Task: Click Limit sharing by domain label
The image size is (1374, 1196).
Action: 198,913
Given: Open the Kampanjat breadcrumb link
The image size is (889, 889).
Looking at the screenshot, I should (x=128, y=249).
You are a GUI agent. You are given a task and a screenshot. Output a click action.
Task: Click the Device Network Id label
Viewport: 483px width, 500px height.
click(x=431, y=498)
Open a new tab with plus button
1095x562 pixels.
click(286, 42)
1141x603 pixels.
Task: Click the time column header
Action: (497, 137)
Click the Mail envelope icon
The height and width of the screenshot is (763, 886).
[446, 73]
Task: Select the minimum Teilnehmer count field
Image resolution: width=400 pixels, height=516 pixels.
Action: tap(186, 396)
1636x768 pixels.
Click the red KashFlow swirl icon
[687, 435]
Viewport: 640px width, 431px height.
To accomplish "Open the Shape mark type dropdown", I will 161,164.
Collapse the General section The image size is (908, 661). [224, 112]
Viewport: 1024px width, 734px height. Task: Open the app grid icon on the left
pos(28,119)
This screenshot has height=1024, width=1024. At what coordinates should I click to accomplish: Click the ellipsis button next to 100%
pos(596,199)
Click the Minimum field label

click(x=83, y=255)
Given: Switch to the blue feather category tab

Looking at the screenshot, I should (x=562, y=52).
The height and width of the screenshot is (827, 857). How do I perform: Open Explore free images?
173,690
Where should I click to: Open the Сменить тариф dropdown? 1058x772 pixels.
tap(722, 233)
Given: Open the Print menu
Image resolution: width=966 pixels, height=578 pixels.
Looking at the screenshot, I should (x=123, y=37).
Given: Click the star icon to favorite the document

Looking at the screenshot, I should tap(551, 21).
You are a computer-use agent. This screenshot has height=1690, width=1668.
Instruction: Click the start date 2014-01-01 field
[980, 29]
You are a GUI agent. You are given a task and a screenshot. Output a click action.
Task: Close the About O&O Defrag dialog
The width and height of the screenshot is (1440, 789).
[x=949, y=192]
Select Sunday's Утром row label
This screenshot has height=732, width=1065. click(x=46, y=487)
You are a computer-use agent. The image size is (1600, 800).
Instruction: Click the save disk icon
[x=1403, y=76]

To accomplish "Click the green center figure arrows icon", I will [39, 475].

Assignment - Could you print, exactly and with nothing else, the lines from the one containing "Instruction: Click the save disk icon" through the last line of the records above?

Result -
Instruction: Click the save disk icon
[x=1403, y=76]

To accomplish "Click the green center figure arrows icon", I will [39, 475].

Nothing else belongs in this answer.